* [Exercise]:
Locate every line in the data below that contains the word "luck", and copy each of those lines in full.
━━━ Input data ━━━
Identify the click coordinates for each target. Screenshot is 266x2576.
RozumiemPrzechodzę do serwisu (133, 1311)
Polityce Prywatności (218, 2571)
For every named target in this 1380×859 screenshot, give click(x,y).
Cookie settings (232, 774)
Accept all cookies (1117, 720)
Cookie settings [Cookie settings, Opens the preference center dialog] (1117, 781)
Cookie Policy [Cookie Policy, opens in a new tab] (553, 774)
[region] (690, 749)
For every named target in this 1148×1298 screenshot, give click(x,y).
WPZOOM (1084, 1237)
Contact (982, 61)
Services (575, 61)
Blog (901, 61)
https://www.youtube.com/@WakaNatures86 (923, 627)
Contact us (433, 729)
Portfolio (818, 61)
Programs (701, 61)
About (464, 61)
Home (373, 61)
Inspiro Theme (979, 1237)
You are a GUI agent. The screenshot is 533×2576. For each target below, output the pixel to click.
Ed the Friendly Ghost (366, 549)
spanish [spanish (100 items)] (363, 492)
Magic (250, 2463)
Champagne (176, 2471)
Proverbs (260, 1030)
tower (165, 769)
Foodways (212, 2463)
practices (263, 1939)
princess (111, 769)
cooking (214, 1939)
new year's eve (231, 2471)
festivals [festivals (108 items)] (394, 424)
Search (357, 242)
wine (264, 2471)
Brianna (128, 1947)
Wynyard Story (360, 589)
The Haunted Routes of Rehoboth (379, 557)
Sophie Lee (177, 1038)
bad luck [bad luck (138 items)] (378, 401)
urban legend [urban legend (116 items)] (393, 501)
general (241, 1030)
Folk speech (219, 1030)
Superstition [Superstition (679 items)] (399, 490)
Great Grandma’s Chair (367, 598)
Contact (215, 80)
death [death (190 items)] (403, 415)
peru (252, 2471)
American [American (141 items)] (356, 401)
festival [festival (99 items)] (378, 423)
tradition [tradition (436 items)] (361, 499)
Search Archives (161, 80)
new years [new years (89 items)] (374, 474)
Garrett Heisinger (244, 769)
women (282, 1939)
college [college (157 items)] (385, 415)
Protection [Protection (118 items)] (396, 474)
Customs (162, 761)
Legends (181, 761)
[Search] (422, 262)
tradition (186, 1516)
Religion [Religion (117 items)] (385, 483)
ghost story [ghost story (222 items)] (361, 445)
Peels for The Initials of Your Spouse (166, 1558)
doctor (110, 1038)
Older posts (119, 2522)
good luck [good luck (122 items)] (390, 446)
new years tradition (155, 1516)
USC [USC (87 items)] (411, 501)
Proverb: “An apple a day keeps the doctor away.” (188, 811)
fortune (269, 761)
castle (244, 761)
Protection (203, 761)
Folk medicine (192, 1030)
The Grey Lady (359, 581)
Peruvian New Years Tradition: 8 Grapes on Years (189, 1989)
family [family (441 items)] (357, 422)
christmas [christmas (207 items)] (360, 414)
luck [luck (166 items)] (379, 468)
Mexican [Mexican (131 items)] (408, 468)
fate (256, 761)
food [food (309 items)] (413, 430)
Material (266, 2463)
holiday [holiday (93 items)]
━━━
* [Finished answer]:
bad luck [bad luck (138 items)] (378, 401)
good luck [good luck (122 items)] (390, 446)
luck [luck (166 items)] (379, 468)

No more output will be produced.